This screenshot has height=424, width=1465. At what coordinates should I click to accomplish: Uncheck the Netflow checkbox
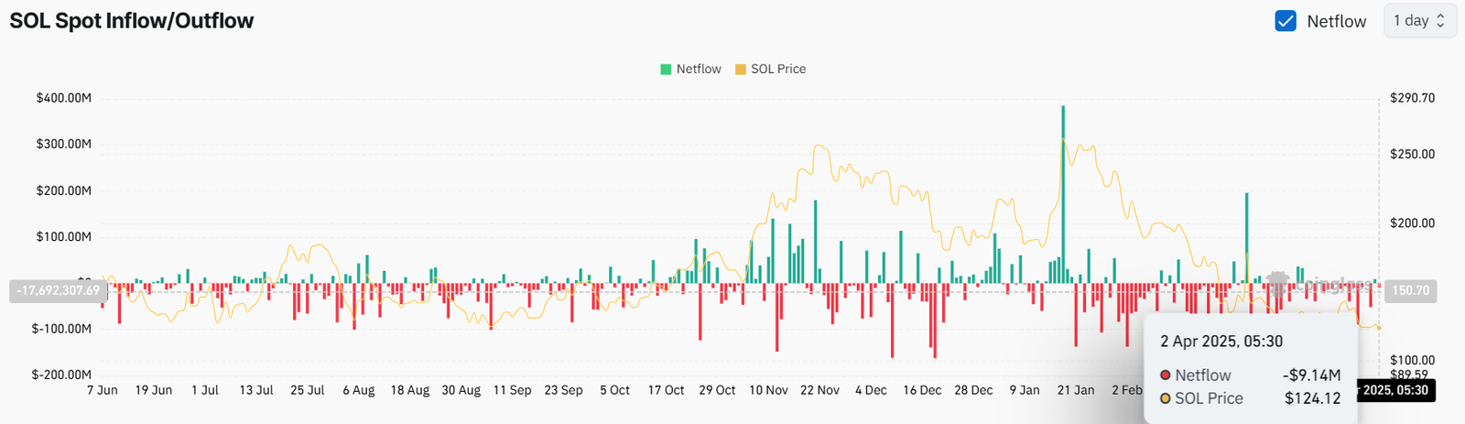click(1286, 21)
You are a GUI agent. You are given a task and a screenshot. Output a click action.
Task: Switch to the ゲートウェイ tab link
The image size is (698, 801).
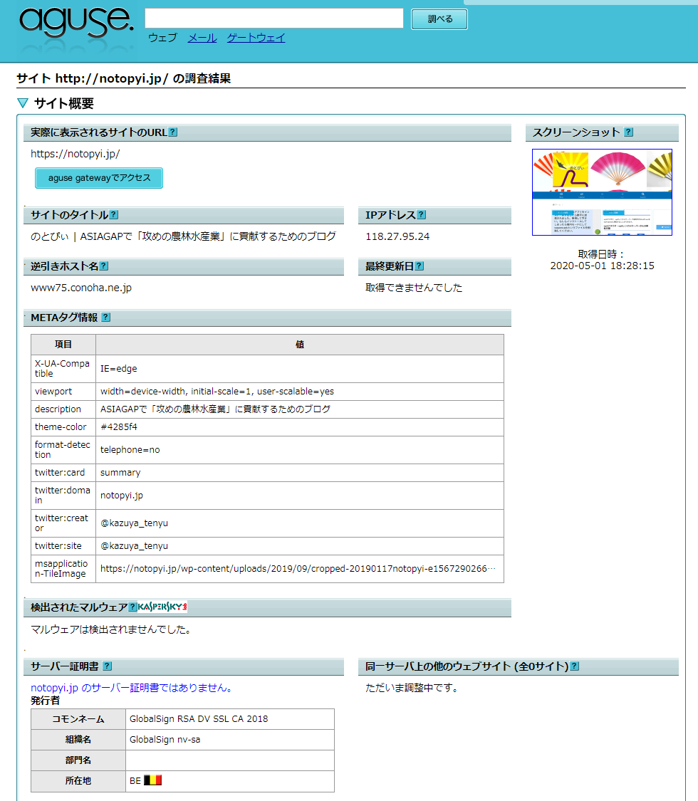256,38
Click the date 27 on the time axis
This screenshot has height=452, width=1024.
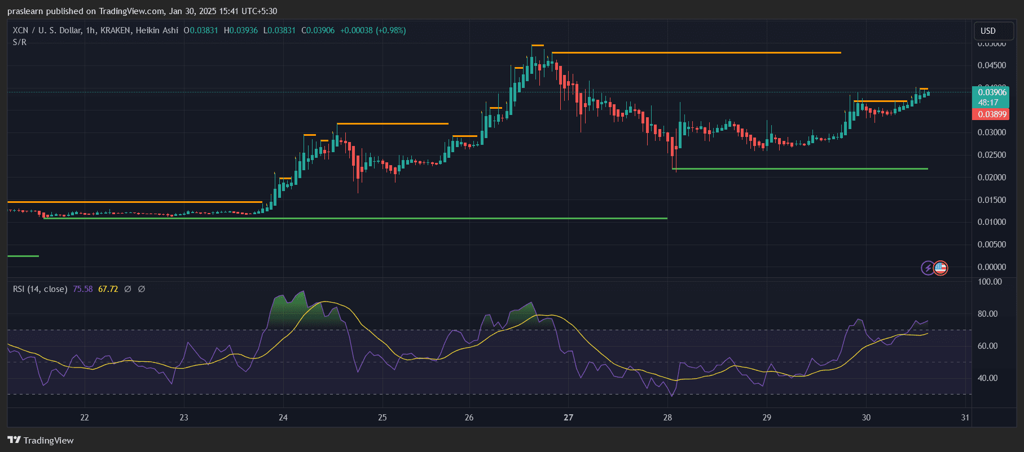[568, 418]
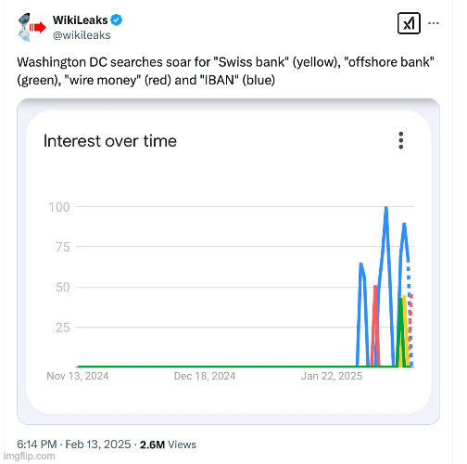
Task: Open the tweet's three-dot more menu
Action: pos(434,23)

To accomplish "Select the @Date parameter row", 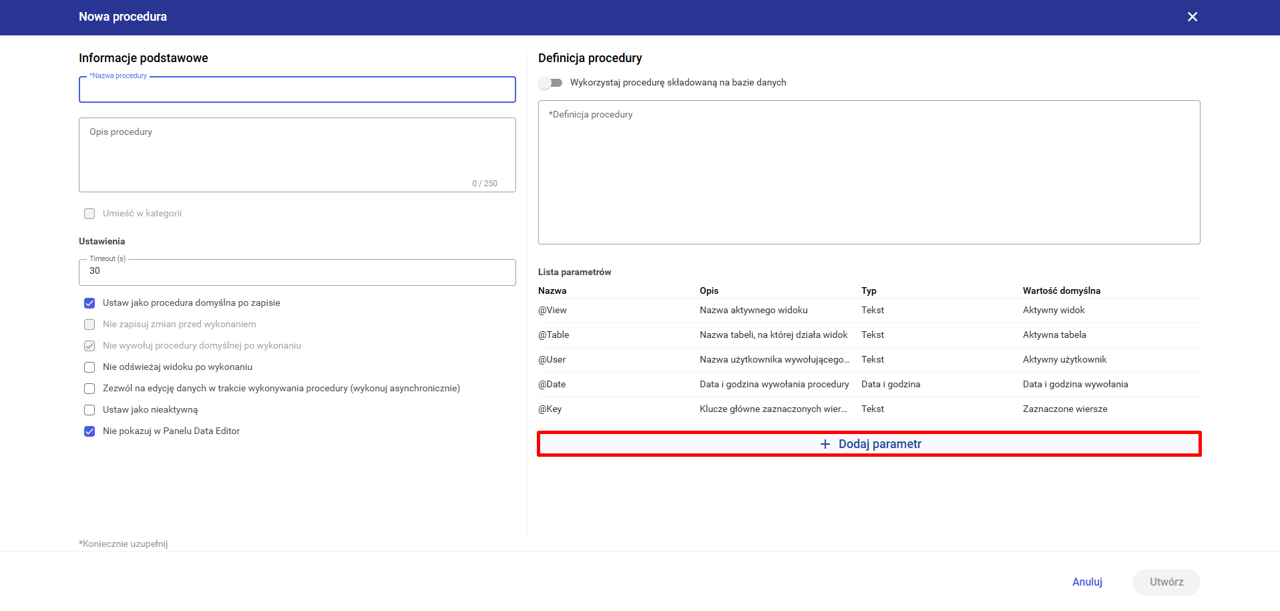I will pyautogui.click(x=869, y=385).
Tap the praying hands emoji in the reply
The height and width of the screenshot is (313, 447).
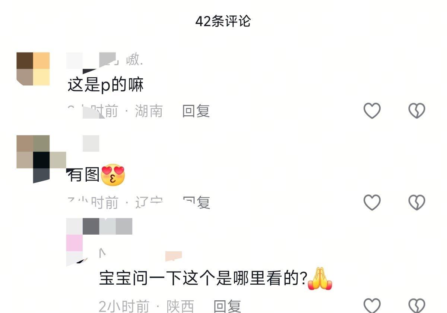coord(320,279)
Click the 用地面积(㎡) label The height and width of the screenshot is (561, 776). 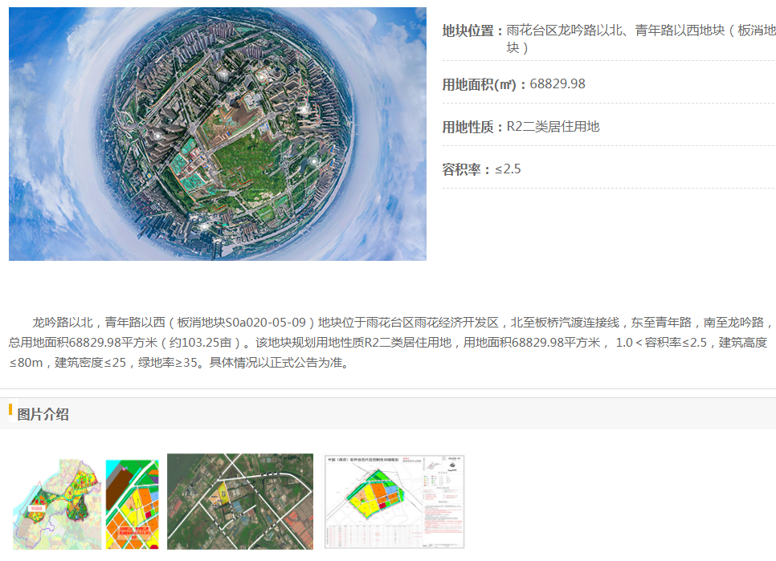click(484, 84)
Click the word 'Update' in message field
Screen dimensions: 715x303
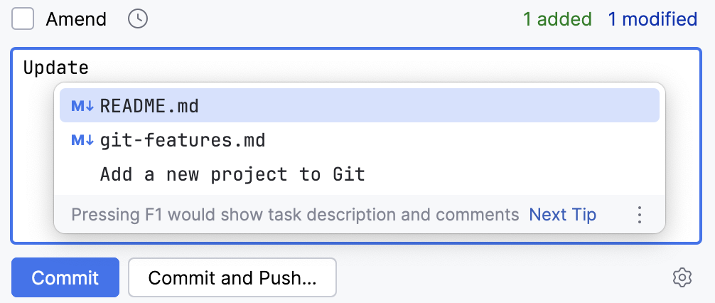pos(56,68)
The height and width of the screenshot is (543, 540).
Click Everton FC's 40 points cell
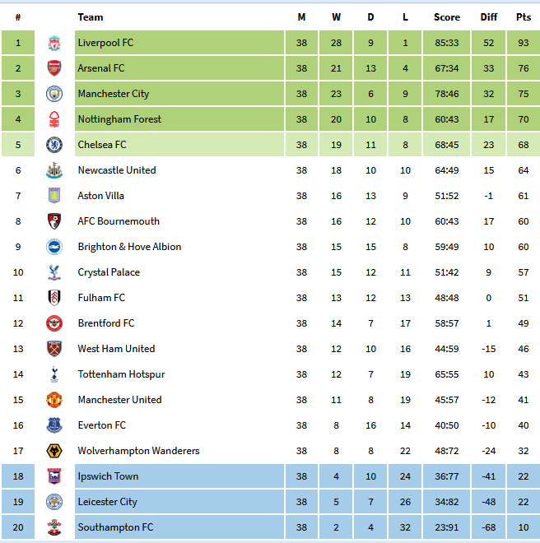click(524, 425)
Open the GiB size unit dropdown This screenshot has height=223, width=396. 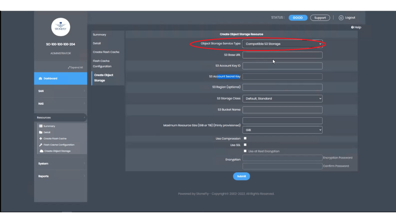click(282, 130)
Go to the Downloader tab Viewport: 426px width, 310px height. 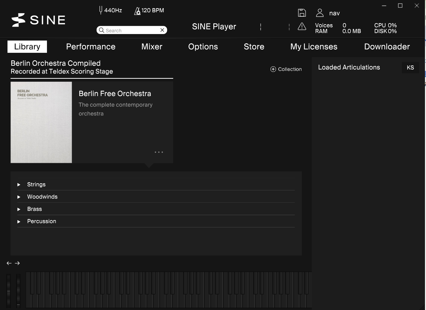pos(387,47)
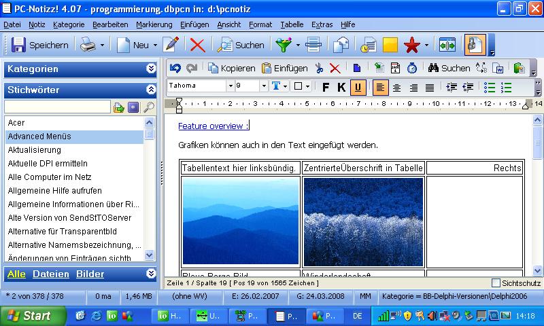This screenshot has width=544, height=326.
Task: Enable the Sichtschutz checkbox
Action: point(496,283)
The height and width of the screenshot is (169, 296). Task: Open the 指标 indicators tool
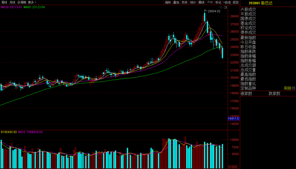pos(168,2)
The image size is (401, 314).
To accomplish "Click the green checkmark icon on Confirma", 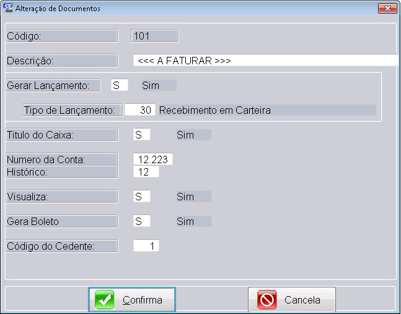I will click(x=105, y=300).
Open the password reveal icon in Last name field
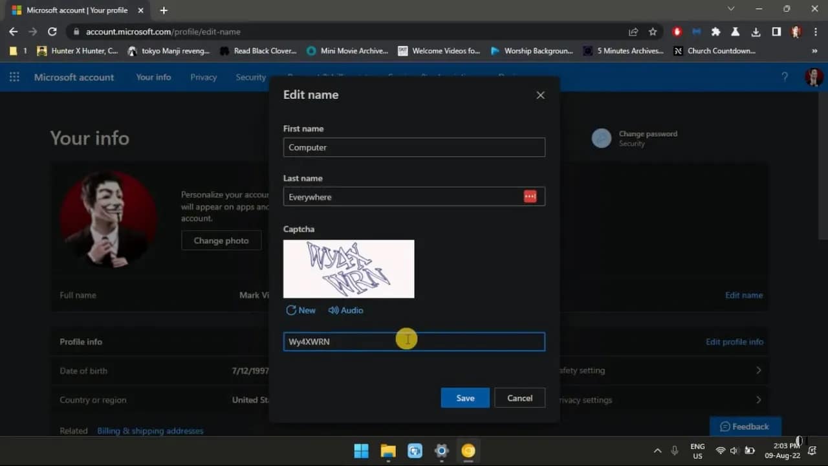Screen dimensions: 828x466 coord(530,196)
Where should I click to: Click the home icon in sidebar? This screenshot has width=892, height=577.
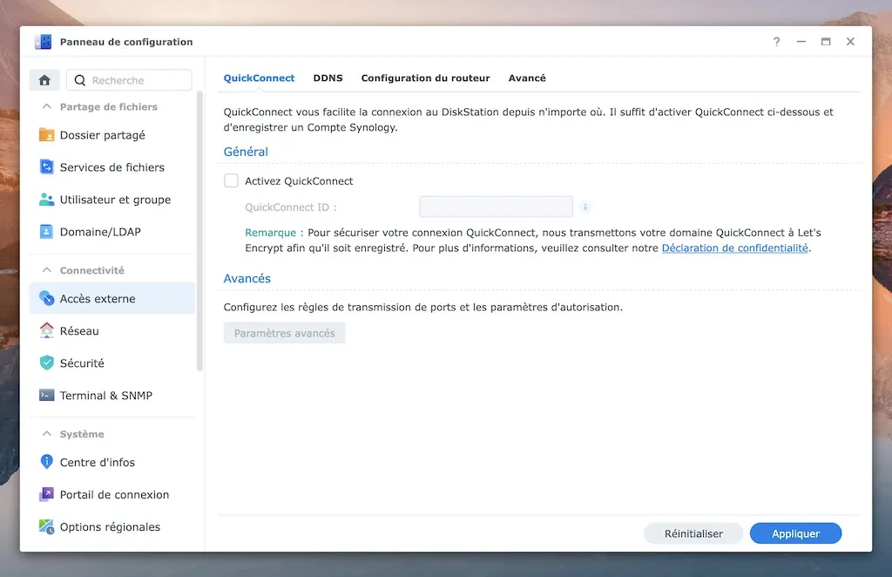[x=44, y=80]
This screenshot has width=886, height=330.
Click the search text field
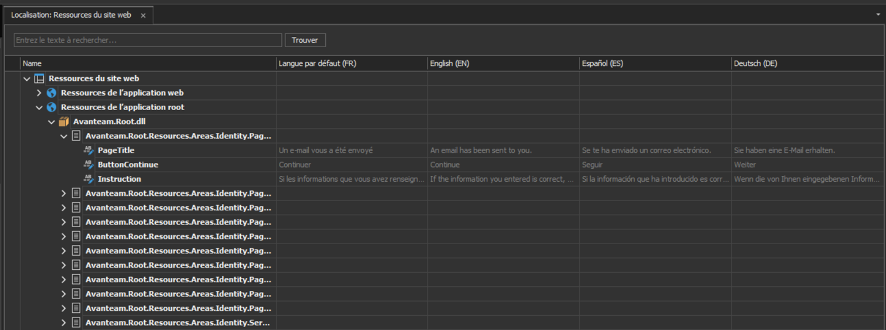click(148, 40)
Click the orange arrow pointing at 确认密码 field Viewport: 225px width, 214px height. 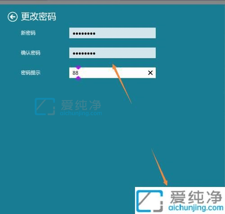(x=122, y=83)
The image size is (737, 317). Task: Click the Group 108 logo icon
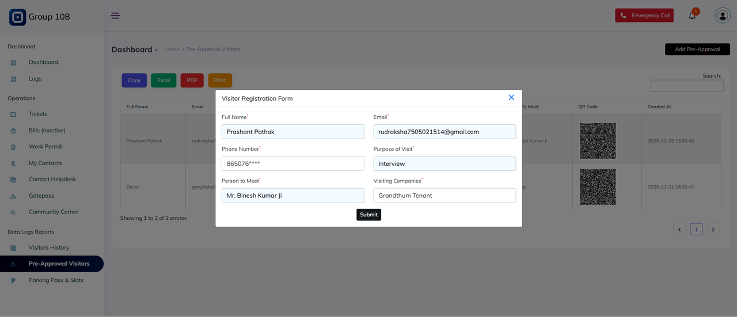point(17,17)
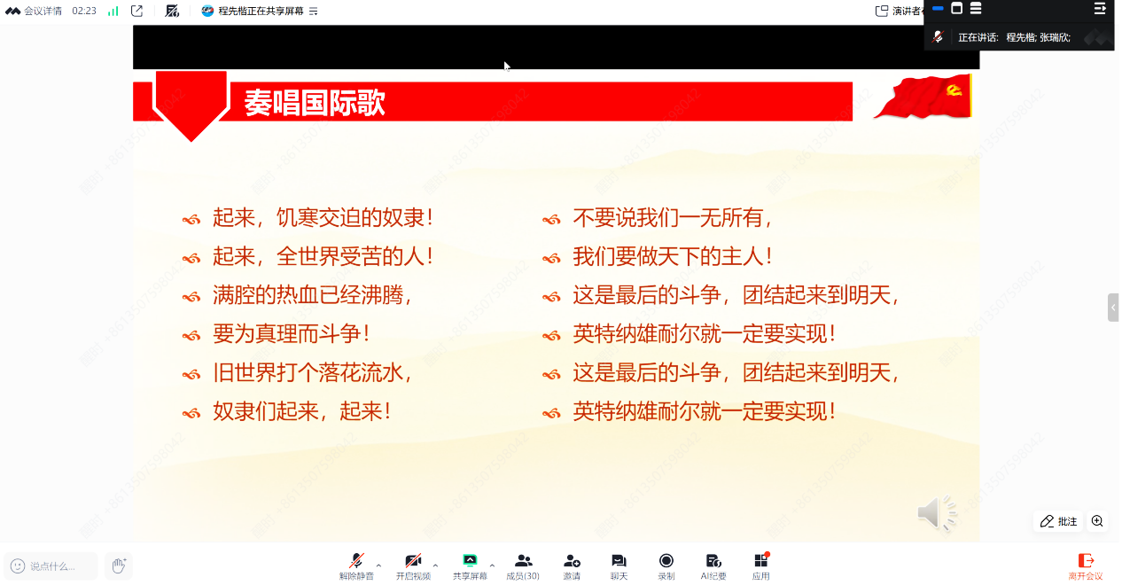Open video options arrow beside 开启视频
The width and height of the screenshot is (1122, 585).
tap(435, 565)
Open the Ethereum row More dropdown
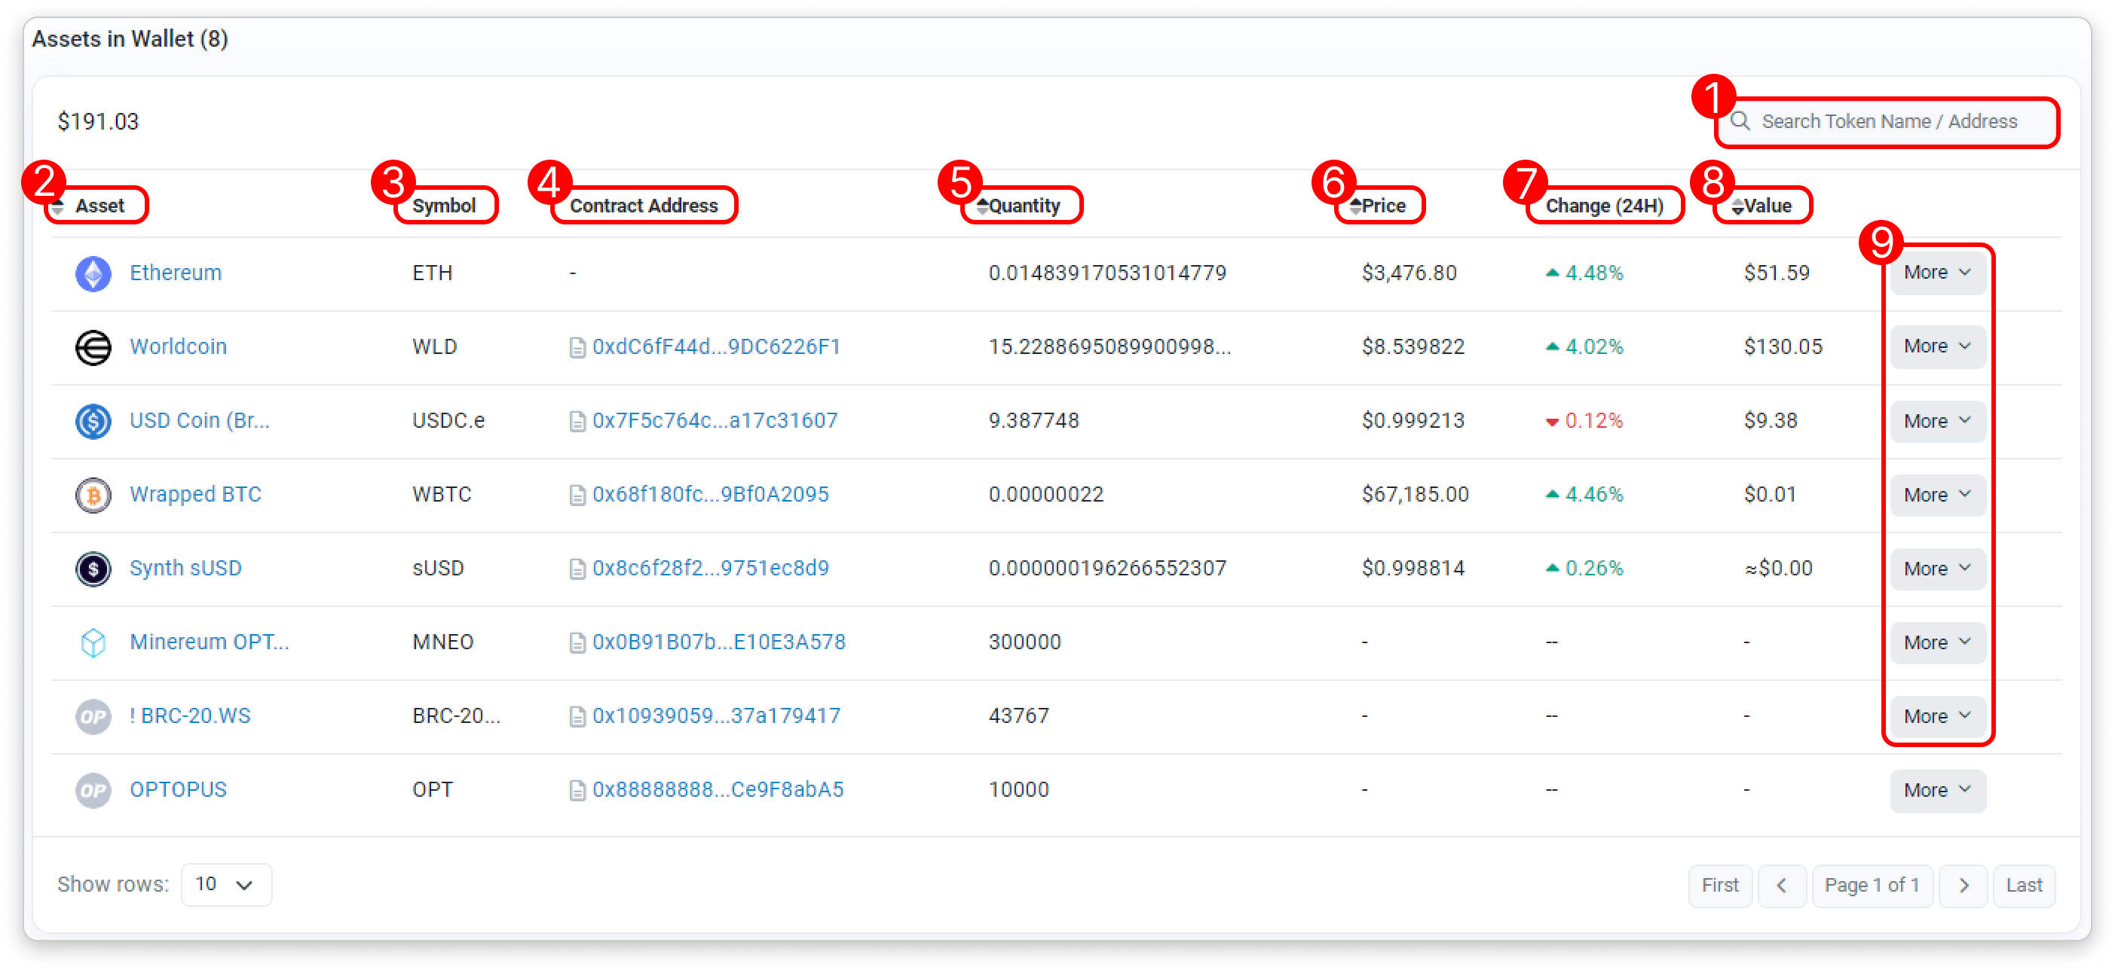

__________

• WORK INSTRUCTIONS: Write each line exactly as it appears, from the line that holds "The image size is (737, 317)." through the closing line of the data above, and leave every picture out.

• FINISHED TASK:
The image size is (737, 317). Task: Click the Group 108 logo icon
point(17,17)
Open video options arrow beside 开启视频
The width and height of the screenshot is (1122, 585).
tap(435, 565)
Open the Ethereum row More dropdown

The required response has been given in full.